I thought she was great - Dave thought I was mad and shouldn't keep her. I told him she was a 'me mouse' :lol: (at the time she was! luckily for me not any more).


----------



## moustress (Sep 25, 2009)

Oh, yeah...that's pretty grotesque. Both of those; I'm glad you posted those because I know some folks breed critters that look like these, but I've never seen hairless meeces like either of these. They go right past ugly on the scale all the way to freaky and a little disturbing. I've seen meeces that had a lot of loose skin that you could pull away from their body quite aways. Is this the same kind of thing only hairless?

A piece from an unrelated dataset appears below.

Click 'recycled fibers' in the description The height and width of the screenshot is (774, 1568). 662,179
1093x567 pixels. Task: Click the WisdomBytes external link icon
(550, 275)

That fatty is a himi? A siamese?


----------



## EmtheFishLady (Nov 12, 2009)

We're having a Ugly mouse contest on LittleSqueaksFancyMice.com. You should enter those guys!


----------



## Cait (Oct 3, 2008)

Moustress she was a pale siamese yes


----------



## WillowDragon (Jan 7, 2009)

I just wanna know how that mouse managed to get that big!!! :shock: Was she sneaking chocolate while you weren't looking??? :lol:


----------



## Cait (Oct 3, 2008)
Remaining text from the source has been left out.